オイルエレメントは、エンジンの血液ともいえるエンジンオイルをろ過し、不純物を取り除くフィルターの役割を担っています。きれいなオイルだけをエンジンに供給することで、エンジンの性能を保ち、寿命を延ばすために不可欠な部品なんです。
もしオイルエレメントの交換を怠ると、以下のような問題が発生する可能性があります。
ろ過能力の低下: エレメントが目詰まりすると、本来のろ過能力が落ち、汚れたオイルがエンジン内部を循環してしまいます。
エンジン部品の摩耗: 汚れたオイルが循環することで、エンジンの各部品が摩耗しやすくなり、エンジントラブルの原因になります。

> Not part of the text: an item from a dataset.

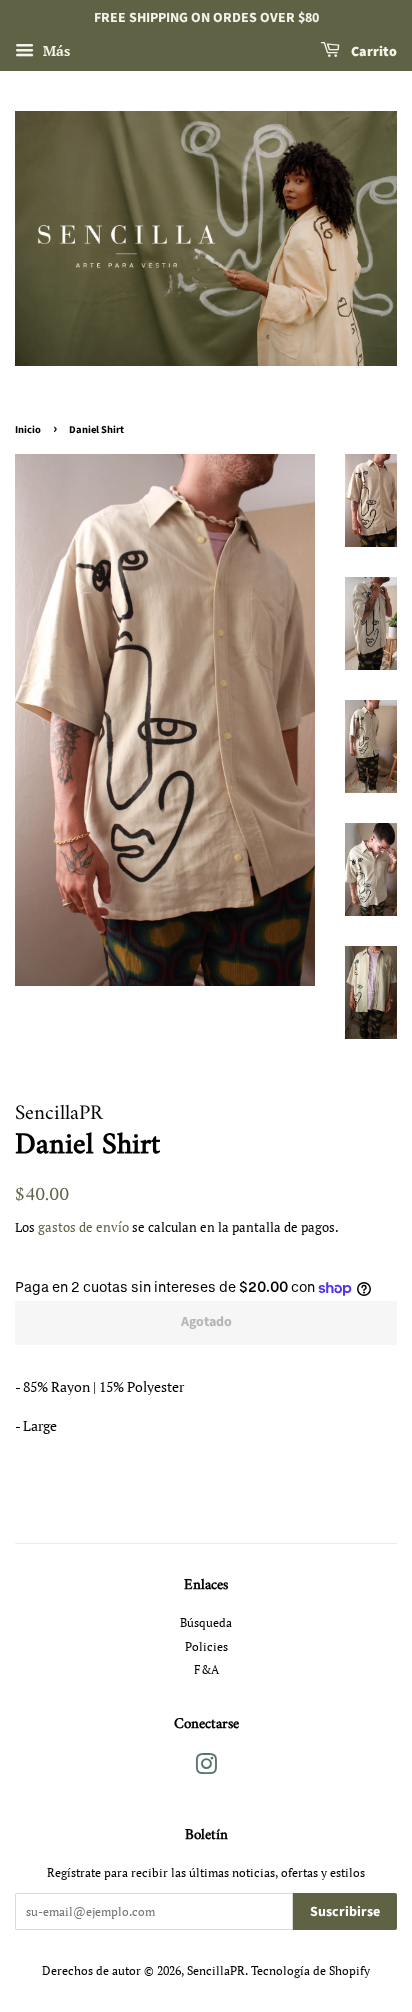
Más (54, 50)
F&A (206, 1669)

燃費の悪化: エンジンの動きが悪くなることで、燃費が悪化する可能性があります。
最悪の場合、エンジン故障: 汚れがひどくなると、エンジンに深刻なダメージを与え、最終的にはエンジンの寿命を縮めたり、故障につながったりするリスクが高まります。
「必要ない」どころか、エンジンを長持ちさせるためには、なくてはならない縁の下の力持ちなんです。
交換の目安は?
では、どのくらいの頻度で交換するのが良いのでしょうか?
一般的に推奨されている交換時期は以下の通りです。
エンジンオイル交換2回に1回
走行距離10,000kmに1回
ただし、これはあくまで目安です。車の使い方や走行環境によって、交換頻度は考慮すべきです。
シビアコンディション(過酷な使用状況)の場合:
悪路走行が多い
短距離走行が多い(エンジンが温まりきる前に停止する)
坂道や山道の走行が多い
渋滞路でのストップ&ゴーが多い
頻繁に荷物をたくさん積んで走る
このような場合は、オイルの汚れも進みやすいため、通常よりも早めの交換を検討することをおすすめします。例えば、オイル交換と同時に毎回エレメントも交換する、というのも賢い選択です。

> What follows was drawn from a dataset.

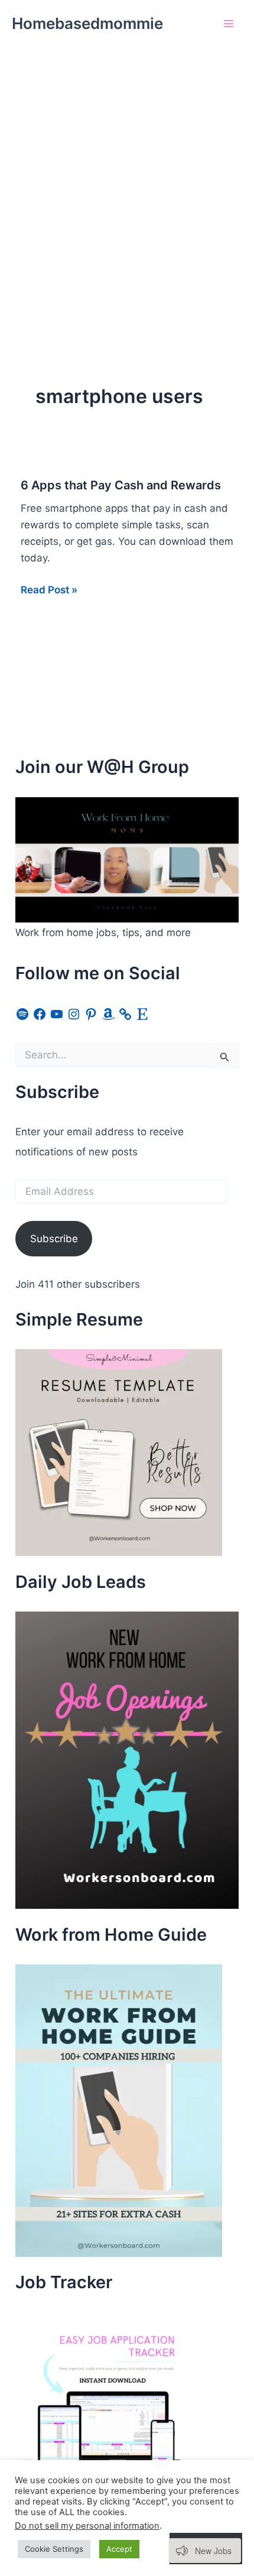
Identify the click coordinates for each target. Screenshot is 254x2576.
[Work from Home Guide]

エコカーや最新のエンジン: 近年のエンジンは性能が向上し、オイルエレメントの耐久性も上がっている場合があります。ご自身の車の取扱説明書を確認し、メーカーが推奨する交換サイクルに従うのが最も確実です。
まとめ:交換は、車への「健康診断」と「ケア」
「オイルエレメント交換は必要ない」という話は、誤解を招く可能性があります。確かに毎回交換する必要があるかどうかは使用状況によりますが、定期的な交換は、あなたの愛車の健康を守り、長く快適に乗るためには不可欠なメンテナンスです。
車の専門家やディーラーに相談し、ご自身の車の状態や使用状況に合わせた適切な交換サイクルを見つけることが大切です。ちょっとした手間や費用を惜しまず、定期的にエレメント交換を行うことで、結果的に大きな修理費用を防ぎ、愛車とのドライブを長く楽しむことができますよ。